(Information shown)
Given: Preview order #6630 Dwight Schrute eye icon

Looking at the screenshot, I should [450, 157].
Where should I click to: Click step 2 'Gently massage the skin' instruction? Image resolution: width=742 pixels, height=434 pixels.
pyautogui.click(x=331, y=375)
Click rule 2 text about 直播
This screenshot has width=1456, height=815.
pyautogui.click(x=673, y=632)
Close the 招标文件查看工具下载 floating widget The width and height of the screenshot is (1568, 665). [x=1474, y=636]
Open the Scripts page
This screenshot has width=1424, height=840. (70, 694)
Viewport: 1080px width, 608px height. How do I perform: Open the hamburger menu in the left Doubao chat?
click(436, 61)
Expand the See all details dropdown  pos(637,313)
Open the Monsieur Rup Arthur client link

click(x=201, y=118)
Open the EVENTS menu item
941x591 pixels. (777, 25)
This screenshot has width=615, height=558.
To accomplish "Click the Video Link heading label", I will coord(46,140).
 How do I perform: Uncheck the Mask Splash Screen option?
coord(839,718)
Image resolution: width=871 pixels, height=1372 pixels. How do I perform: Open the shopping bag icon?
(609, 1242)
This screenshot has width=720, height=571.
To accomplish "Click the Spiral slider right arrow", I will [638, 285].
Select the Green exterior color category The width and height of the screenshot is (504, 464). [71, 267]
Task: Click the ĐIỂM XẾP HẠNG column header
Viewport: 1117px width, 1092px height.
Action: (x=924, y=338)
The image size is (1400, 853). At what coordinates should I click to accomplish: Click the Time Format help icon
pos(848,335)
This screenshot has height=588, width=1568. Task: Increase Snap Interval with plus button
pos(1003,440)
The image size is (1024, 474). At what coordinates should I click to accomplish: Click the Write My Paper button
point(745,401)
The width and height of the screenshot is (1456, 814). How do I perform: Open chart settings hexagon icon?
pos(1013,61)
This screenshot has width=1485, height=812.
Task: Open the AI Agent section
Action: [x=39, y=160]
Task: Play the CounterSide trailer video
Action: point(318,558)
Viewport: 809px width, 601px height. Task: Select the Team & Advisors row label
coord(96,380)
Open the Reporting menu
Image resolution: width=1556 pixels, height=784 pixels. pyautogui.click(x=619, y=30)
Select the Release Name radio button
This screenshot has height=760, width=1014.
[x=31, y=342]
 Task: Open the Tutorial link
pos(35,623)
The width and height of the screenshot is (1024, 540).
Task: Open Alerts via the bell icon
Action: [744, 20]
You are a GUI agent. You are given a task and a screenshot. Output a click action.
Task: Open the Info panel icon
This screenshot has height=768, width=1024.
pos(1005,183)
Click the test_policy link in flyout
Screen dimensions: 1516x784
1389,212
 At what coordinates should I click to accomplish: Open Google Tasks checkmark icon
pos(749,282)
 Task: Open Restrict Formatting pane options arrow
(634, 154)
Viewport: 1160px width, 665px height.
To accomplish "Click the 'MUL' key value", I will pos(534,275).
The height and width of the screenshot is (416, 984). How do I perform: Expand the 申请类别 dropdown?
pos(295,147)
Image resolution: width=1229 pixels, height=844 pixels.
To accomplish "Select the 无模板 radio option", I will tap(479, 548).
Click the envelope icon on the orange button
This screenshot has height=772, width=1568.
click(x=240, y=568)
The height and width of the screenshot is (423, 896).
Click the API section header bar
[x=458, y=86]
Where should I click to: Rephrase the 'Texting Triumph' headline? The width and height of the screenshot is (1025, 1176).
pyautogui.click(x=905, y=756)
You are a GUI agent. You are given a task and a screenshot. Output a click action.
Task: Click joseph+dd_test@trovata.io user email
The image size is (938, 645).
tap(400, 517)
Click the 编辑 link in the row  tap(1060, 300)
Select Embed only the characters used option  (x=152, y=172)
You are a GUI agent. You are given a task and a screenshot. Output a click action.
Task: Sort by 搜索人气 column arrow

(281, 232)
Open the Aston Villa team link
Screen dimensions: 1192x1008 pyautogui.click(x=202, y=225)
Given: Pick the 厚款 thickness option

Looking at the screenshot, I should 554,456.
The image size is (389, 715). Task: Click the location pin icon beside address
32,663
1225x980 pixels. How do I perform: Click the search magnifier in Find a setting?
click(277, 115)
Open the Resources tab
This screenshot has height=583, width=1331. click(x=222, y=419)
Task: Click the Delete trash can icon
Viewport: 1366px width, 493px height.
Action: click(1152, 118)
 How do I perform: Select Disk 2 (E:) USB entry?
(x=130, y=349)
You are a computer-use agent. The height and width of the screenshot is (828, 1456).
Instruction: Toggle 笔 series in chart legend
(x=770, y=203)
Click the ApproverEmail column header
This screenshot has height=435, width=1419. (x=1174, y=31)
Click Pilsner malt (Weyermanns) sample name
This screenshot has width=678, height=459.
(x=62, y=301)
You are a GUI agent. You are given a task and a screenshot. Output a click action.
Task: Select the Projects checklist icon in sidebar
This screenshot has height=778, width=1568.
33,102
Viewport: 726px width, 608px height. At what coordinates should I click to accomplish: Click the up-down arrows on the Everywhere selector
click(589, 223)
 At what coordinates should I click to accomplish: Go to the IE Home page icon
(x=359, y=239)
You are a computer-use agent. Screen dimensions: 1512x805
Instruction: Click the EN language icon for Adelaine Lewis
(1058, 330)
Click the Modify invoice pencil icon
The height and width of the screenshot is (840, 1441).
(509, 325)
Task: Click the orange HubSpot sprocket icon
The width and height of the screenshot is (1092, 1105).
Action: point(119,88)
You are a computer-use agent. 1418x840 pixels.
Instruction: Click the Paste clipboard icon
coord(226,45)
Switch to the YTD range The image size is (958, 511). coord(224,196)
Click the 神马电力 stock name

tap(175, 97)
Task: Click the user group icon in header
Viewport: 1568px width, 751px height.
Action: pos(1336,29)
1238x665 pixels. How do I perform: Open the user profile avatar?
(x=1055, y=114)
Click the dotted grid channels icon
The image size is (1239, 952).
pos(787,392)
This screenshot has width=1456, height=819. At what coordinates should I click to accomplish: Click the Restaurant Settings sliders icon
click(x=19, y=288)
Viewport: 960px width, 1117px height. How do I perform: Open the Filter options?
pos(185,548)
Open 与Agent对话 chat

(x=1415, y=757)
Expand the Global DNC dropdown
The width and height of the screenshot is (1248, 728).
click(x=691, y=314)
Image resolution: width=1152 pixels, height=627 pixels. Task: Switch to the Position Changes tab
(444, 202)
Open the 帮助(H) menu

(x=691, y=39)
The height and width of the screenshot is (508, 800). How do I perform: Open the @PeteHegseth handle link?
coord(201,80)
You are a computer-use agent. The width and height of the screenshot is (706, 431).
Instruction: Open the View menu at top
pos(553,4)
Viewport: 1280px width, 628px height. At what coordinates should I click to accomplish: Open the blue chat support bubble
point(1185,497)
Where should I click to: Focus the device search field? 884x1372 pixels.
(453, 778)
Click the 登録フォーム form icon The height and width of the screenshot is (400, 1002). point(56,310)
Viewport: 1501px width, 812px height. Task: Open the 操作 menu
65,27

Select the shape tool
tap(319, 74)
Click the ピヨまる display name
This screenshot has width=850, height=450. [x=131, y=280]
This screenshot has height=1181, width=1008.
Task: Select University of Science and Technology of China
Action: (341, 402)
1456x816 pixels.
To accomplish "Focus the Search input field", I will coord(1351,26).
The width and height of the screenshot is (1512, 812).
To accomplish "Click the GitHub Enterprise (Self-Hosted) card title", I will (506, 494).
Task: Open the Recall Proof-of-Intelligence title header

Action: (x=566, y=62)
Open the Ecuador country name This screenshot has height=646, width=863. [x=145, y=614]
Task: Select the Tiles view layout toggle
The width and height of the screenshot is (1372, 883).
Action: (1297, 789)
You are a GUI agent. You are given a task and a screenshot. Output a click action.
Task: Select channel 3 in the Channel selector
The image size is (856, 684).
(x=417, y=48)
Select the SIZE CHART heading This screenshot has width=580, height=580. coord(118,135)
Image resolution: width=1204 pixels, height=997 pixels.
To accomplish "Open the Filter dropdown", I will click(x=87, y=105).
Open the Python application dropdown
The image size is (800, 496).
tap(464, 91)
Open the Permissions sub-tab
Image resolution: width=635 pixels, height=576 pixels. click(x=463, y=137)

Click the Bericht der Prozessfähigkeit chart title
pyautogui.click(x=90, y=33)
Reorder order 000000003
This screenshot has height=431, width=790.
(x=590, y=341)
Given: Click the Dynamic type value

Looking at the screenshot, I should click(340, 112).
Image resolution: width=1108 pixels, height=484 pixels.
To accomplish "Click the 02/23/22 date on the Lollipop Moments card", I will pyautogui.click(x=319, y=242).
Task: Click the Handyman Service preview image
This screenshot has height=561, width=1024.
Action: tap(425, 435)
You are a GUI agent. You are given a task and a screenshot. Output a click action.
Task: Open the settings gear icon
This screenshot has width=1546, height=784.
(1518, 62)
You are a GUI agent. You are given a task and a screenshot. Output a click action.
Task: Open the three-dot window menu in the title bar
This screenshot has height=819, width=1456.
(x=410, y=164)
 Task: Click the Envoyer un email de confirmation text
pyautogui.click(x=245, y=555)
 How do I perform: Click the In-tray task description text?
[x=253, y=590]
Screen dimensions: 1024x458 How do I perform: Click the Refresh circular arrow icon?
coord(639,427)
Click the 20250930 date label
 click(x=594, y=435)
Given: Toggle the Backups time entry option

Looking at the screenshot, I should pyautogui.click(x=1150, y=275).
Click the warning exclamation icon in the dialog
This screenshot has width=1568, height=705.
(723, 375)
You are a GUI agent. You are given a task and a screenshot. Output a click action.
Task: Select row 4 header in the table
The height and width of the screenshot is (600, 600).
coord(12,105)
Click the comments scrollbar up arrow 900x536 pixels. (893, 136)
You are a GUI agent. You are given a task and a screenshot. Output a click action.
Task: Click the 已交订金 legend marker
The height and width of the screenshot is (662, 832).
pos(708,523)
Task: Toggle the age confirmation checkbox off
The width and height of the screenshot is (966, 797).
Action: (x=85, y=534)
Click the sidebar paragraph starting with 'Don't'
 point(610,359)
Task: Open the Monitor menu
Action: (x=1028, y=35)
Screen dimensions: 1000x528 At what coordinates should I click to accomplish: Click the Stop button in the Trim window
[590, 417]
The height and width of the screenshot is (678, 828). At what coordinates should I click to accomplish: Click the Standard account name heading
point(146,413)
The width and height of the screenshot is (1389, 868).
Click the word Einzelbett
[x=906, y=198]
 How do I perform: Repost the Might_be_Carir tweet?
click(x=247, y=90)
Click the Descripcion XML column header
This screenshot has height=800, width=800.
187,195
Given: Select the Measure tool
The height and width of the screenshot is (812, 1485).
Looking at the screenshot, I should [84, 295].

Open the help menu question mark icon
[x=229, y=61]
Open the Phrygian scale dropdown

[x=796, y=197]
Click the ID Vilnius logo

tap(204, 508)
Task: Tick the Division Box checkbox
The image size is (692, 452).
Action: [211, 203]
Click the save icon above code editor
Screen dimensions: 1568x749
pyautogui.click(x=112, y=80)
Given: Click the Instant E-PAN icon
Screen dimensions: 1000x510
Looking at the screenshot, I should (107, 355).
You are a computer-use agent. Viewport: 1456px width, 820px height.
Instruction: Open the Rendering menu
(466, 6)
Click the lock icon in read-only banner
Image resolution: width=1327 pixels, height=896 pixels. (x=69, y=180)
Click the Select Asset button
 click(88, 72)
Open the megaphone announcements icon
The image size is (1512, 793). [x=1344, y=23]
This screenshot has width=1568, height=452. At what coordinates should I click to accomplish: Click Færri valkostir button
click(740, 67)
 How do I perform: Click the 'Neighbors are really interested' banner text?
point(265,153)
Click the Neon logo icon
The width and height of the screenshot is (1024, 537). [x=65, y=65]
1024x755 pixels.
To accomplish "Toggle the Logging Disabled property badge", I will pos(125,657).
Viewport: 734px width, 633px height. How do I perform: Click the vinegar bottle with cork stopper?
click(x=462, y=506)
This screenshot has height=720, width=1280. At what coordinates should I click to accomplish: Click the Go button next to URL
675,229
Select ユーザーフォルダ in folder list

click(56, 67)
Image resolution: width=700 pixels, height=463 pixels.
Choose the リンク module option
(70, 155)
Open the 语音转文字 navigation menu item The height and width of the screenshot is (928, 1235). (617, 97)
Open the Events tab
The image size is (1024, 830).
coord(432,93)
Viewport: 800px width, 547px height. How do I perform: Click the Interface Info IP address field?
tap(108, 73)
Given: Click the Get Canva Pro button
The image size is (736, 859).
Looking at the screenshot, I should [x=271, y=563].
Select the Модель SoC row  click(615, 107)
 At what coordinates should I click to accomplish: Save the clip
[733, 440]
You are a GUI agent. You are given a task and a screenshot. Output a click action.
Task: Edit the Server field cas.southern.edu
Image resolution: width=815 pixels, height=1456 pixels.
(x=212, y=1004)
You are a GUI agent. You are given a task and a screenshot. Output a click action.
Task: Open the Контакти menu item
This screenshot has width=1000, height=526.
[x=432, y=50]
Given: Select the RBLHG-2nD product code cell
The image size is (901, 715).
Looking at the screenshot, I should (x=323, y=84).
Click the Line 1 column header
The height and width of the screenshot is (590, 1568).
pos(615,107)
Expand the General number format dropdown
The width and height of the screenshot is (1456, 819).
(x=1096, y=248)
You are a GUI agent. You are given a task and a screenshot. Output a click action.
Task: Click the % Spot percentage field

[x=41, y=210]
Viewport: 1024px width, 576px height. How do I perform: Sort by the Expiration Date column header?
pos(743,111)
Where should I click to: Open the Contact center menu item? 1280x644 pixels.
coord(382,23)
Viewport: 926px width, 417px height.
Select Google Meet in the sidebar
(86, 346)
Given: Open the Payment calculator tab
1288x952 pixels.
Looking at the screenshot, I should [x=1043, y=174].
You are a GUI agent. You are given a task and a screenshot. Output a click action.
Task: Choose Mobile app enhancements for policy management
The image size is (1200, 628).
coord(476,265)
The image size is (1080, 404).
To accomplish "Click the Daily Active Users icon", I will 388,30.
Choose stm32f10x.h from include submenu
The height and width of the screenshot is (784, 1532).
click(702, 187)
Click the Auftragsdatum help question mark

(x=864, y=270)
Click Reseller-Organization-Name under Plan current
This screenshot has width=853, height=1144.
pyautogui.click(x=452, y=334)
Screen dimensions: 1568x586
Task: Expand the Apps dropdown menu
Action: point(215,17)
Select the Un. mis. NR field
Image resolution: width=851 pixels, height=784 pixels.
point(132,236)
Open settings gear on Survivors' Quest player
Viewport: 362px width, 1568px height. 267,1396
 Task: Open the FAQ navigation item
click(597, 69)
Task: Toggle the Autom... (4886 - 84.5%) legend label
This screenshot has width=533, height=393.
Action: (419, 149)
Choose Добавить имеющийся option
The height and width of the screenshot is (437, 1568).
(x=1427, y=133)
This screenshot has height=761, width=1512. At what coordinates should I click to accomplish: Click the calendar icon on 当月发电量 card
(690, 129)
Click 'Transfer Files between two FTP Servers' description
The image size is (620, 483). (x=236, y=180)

(Given instruction)
Copy out the lines word for word, starting at the line that contains "Given: Click the Dynamic type value" and ending at the line that contains "[x=253, y=590]".

(Reply)
Given: Click the Dynamic type value

Looking at the screenshot, I should click(340, 112).
Image resolution: width=1108 pixels, height=484 pixels.
To accomplish "Click the 02/23/22 date on the Lollipop Moments card", I will pyautogui.click(x=319, y=242).
Task: Click the Handyman Service preview image
This screenshot has height=561, width=1024.
Action: tap(425, 435)
You are a GUI agent. You are given a task and a screenshot. Output a click action.
Task: Open the settings gear icon
This screenshot has width=1546, height=784.
(1518, 62)
You are a GUI agent. You are given a task and a screenshot. Output a click action.
Task: Open the three-dot window menu in the title bar
This screenshot has height=819, width=1456.
(x=410, y=164)
 Task: Click the Envoyer un email de confirmation text
pyautogui.click(x=245, y=555)
 How do I perform: Click the In-tray task description text?
[x=253, y=590]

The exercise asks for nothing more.